Wednesday, September 22, 2010

Welcome Sunday Telegraph and Daniel Pink Blog Readers

If you’re visiting this blog for the first time due to this article in the Sunday Telegraph or this post on Daniel Pink’s blog, welcome. As Mr. Pink thankfully mentioned in both places, I did not originate the idea of flipping homework and lectures. Many other folks are doing this also and, frankly, most of them are doing it better than I am. Two of the teachers I know that have done the most work in this area are Jonathan Bergmann and Aaron Sams – you might check out some of their work. (And, if you’re a teacher that’s also using video in a similar way and you threw up a little when Daniel Pink chose to link to me, please leave a link to your work in the comments so people can perhaps take a look.)

If you’re interested in learning more about my partial return to the math classroom, you can check out all the posts related to that endeavor and/or the Transparent Algebra blog.

If you’re visiting for my other claim to my fifteen minutes of fame, you might check out the Shift Happens wiki or the last blog post I wrote about that to learn more about Did You Know?/Shift Happens.

If you’re interested in what else goes on around here, then look around a bit. My blogging has tapered off lately as budget cuts have added a bit to my plate, but you might be interested in the Best (?) Posts of 2009, 2008, 2007, 2006 to get a feel for the place.

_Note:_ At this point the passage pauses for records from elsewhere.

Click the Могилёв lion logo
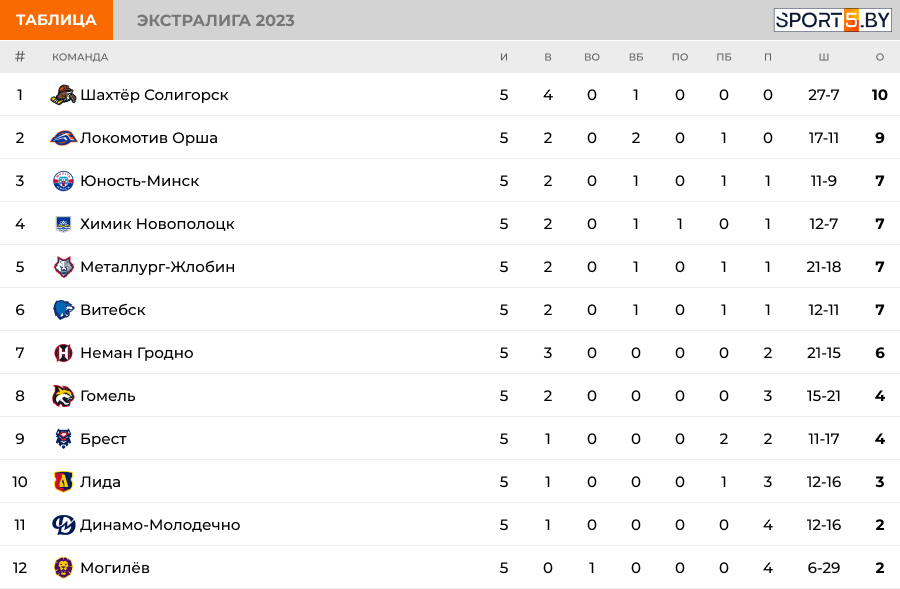This screenshot has height=589, width=900. point(63,568)
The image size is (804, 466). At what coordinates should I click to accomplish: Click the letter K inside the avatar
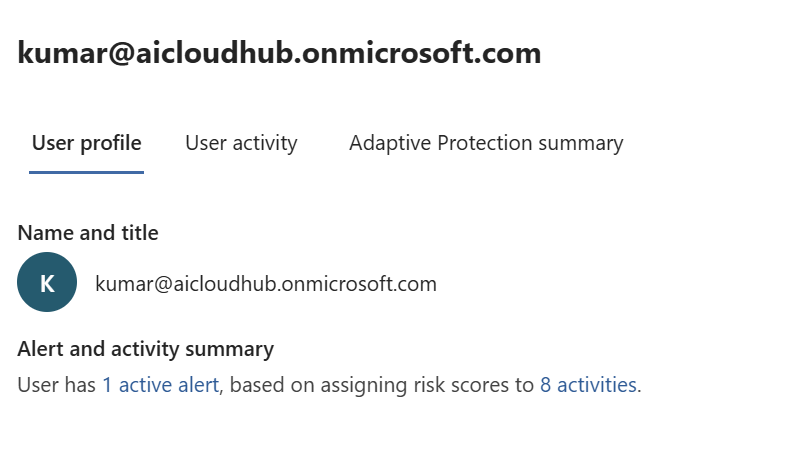(47, 284)
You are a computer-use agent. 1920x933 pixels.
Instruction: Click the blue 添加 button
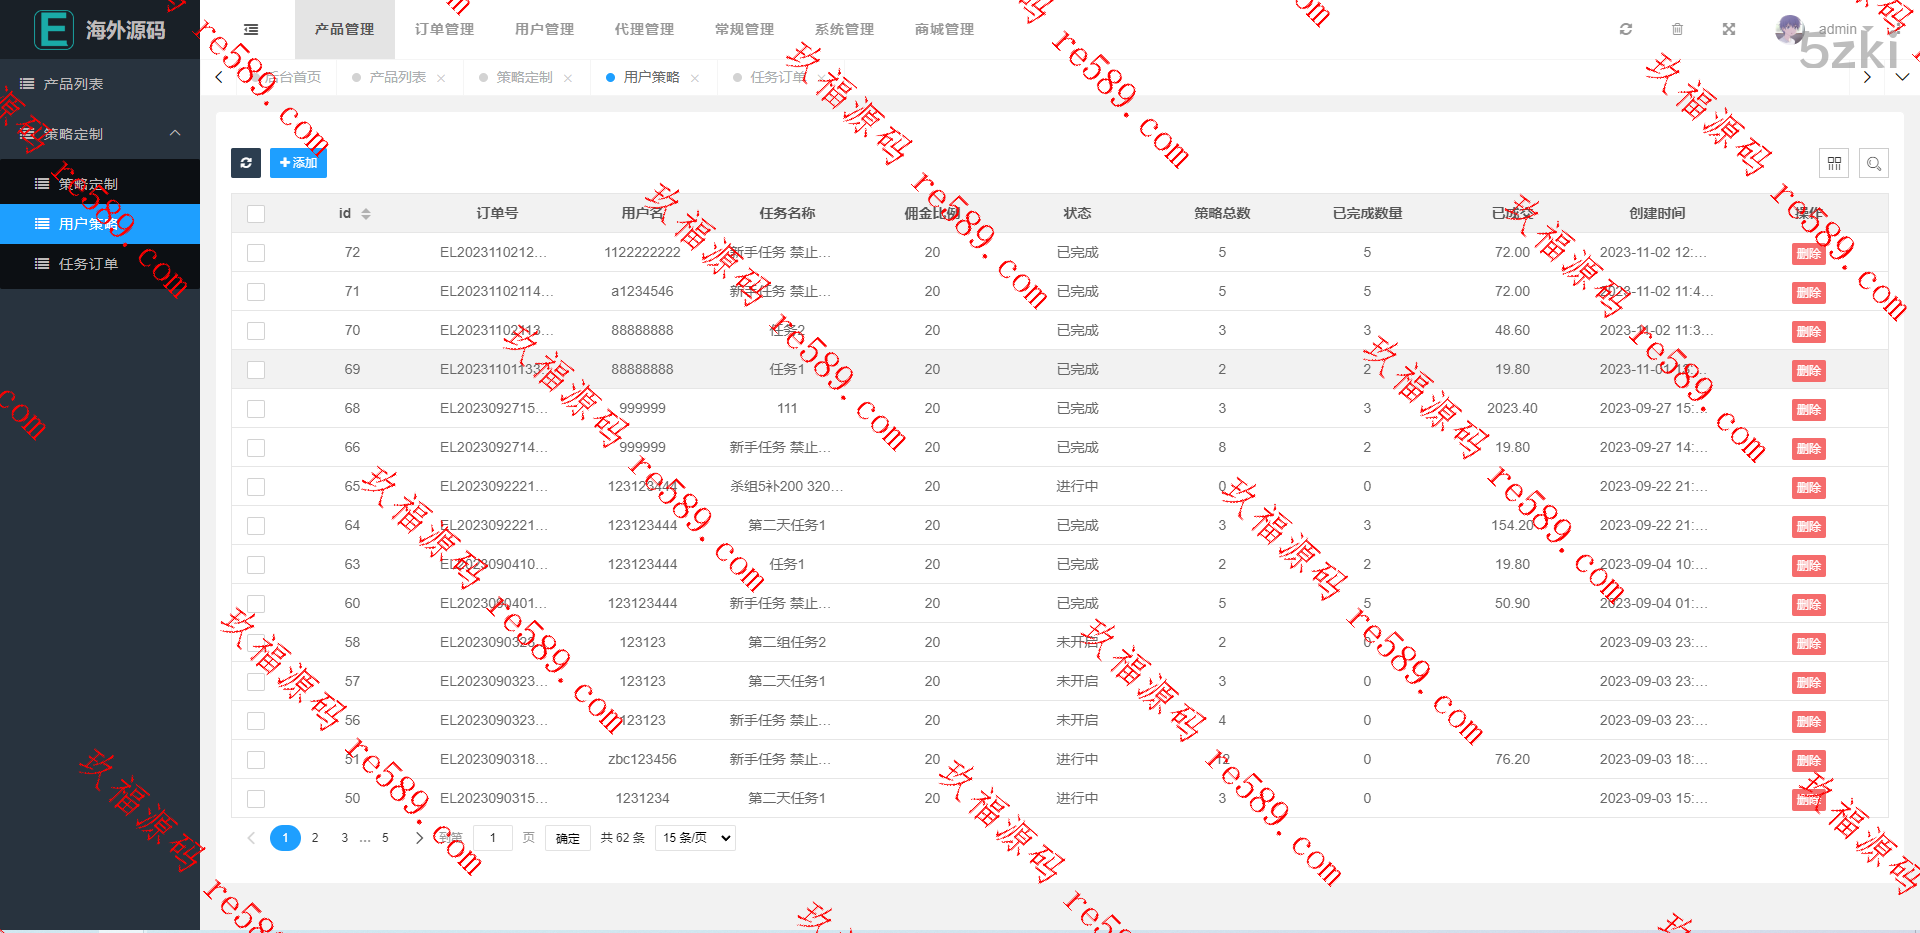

  1. Having just given one of my vey few lectures of the year, and one of my favorites as my students always ask questions, I wonder what would be lost were I to have recorded it and uploaded it to Youtube. Instead of engaging with students around questions of Puritan theology and Puritan sexual mores and living practices they would have simply looked at me give the basic lecture without the extra explanations prompted by their questions.
    I would have gained another whole class period to help them in their small groups work through the sermons of the likes of Jonathan Edwards, Charles Chauncy, and William Tennent.
    BUT they wouldn't have had the evening to make contributions to the class wiki study guide on our current unit on the peopling of America in 17th and 18 centuries. By using the wiki for the details, we are freed up in class to discuss ideas and work though sermons.

    So many choices!

  2. Margaret- I think there's a big difference between "Puritan theology and Puritan sexual mores" and "Graphing Linear Equations Using Intercepts." I wouldn't suggest moving your lecture to outside of class, although I think it would be cool if you recorded it - and the kids questions - and made it available to them outside of class.

    For classes like Algebra that have many skills they have to master, I think the lectures on YouTube approach makes some sense. For things that are very much discussion based, not so much.